Lipstick? Did I leave a lipstick in a pocket?

Car keys?

Quarters? Change?

Lighter?

Divot repair tool?

Straight razor?

(That last one was to see if you’re awake).

So of course I stopped the drying cycle immediately and took out the offending object responsible for the noise. Thank goodness I use dryer balls.

(If you believe that one, you don’t know me very well. Of course I didn’t stop the drying cycle and investigate. And of course I don’t use dryer balls. Just the phrase makes me think of ten dirty jokes. This is ME we’re talking about).

First I ignored it. Then I blew it off. Then I promptly forgot about it, until I returned home from a meeting and heard an ominous Thunk Thunk Thunk coming from the laundry room.

The thunk was unseemly. The load was on gentle wash, and was filled with my delicate undergarments, nightgowns and buttery-soft workout leggings. There should have been no thunk. None.

When I opened the dryer door I saw that the thunk I had been hearing was the dryer vent, loose and unattached. I had left a wire dry-cleaning hanger in my hamper to get recycled downstairs, but I had forgotten to remove it, and it had somehow gotten tossed into the wash load. That was the metallic clink I had initially ignored.

Once the washing machine had disintegrated the paper cover and foam over the hanger, the dryer went to work on the metal. It melted it, and then small pieces of metal became embedded in the dryer vent, eventually prying the dryer vent out of its enclosure. The dryer vent then tossed around with the laundry, for hours, making that dull thunk.

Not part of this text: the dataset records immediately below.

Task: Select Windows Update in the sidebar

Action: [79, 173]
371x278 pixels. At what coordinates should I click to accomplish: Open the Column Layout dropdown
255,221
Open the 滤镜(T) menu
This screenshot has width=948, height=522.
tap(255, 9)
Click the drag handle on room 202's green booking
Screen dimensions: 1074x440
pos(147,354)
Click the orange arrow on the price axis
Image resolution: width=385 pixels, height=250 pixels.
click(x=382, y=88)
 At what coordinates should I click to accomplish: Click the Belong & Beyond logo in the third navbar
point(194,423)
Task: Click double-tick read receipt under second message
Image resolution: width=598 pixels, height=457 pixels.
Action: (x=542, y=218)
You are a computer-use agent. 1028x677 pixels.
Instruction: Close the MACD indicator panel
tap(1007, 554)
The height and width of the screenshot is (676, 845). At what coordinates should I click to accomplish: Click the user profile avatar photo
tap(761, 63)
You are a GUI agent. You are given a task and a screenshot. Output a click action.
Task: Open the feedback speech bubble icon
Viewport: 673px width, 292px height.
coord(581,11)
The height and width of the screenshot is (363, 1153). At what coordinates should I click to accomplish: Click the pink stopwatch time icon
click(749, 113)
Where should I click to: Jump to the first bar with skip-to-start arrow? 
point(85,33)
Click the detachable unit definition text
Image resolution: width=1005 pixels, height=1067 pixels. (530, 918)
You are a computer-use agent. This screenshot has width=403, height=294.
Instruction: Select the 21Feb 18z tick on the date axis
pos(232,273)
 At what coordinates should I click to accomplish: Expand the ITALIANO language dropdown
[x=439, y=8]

And as our dryer vent has one sharp corner, that corner grabbed then snagged then twisted into oblivion three or four of my garments, and turned them over and over and over until it was one big gnarly twisted skein of horror.

It took me ten minutes to disentangle the Skein of Horror. My favorite nightgown, one workout tank and two pair of underwear suffered untimely deaths at the hands of my ignorance and one sharp-cornered dryer vent.

(Wait, why is it called a pair of underwear? A pair means two. Is it because panties have two leg holes? I’ll have to investigate this).

Anyway, ignore thunks at your own peril.